Excerpt provided -
--- --- ---
Bottom panel: Post intervention run-off arteriogram of the left lower extremity showing, from left to right, the proximal and distal segments of the re-opened left femoro-popliteal bypass (red arrows on images 1, 2, and 3). Contrast the full-column opacification of the below-knee left popliteal artery, arrowed blue on the 3rd image, and the enhanced visibility of the three-vessel subpopliteal domain to their vestigial appearances on the pre-intervention images, when they were poorly fed through collaterals.

 Arterial bypasses are surgical contructs that connect normal proximal and distal segments of an arterial tree to deliver more blood  distally by avoiding a diseased segment of the tree. The preferred bypass conduit is a patient’s native vein, but when such is unavailable or what is available is unacceptable or insufficient, a synthetic conduit is used. Bypasses may be long or short depending on the length of the arterial obstruction. Their longevity varies and depends on the nature of the underlying arterial disease, the flow of blood into and out of them, the technical challenge in creating them, the skill of the operating surgeon, a patient’s blood pressure, and the nature of the bypass conduit.
--- --- ---
Collected data entries -
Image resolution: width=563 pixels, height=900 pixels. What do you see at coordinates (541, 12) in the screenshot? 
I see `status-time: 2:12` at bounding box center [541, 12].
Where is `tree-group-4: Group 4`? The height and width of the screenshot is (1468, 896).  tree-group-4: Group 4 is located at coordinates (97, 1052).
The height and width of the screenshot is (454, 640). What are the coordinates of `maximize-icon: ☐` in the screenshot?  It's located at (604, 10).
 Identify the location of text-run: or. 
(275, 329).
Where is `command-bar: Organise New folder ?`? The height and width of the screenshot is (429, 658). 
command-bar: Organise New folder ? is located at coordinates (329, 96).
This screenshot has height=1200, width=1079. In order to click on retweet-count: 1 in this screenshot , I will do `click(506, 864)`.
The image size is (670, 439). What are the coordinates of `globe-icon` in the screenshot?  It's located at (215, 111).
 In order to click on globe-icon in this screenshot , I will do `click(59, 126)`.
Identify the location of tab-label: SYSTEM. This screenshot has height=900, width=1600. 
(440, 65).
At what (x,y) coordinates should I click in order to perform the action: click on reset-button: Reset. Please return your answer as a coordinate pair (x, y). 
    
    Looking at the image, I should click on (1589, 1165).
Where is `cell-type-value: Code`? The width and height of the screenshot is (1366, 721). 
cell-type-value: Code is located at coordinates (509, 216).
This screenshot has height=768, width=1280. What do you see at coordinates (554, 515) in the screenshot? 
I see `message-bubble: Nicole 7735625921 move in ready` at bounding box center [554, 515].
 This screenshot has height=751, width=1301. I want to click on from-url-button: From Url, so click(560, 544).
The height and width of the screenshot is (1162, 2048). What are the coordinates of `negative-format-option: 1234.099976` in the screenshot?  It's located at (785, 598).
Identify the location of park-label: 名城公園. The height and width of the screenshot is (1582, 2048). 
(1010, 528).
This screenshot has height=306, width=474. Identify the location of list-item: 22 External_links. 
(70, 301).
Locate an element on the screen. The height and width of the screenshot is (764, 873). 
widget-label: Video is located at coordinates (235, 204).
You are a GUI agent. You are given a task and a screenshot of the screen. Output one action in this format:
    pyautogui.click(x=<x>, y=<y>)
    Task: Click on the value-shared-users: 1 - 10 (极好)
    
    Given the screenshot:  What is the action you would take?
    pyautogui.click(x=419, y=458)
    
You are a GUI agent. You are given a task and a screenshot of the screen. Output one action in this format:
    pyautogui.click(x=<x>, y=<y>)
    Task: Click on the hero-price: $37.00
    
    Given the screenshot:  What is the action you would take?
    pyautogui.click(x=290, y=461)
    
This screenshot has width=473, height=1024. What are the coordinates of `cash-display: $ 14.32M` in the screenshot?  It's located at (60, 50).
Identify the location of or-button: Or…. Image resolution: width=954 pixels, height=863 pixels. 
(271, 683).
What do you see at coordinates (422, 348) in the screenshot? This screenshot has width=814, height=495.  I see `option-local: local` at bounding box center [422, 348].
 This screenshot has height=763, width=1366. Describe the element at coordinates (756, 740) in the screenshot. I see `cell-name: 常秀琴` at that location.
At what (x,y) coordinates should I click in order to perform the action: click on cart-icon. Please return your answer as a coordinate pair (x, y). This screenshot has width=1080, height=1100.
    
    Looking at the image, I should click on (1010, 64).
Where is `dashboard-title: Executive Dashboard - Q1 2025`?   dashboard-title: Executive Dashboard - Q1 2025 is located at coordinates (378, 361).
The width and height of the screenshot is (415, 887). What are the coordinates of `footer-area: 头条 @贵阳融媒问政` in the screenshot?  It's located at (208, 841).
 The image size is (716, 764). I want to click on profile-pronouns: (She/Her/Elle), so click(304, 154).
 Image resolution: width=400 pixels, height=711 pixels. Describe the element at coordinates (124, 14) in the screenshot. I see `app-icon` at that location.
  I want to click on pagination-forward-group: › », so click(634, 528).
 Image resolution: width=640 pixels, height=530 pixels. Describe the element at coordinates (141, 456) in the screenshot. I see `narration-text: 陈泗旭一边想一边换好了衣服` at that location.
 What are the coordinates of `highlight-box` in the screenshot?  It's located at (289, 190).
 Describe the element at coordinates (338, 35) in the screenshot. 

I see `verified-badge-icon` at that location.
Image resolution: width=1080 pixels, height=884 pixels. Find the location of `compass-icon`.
--- --- ---
Task 1 -
Translate this sentence from the passage on arterial bypasses into Spanish: "Bypasses may be long or short depending on the length of the arterial obstruction."
Task 2 -
Reproduce word for word the portion of the passage on arterial bypasses that opens with "Bottom panel: Post" and closes with "fed through collaterals.".

Response box 1 -
Los bypasses pueden ser largos o cortos según la longitud de la obstrucción arterial.

Response box 2 -
Bottom panel: Post intervention run-off arteriogram of the left lower extremity showing, from left to right, the proximal and distal segments of the re-opened left femoro-popliteal bypass (red arrows on images 1, 2, and 3). Contrast the full-column opacification of the below-knee left popliteal artery, arrowed blue on the 3rd image, and the enhanced visibility of the three-vessel subpopliteal domain to their vestigial appearances on the pre-intervention images, when they were poorly fed through collaterals.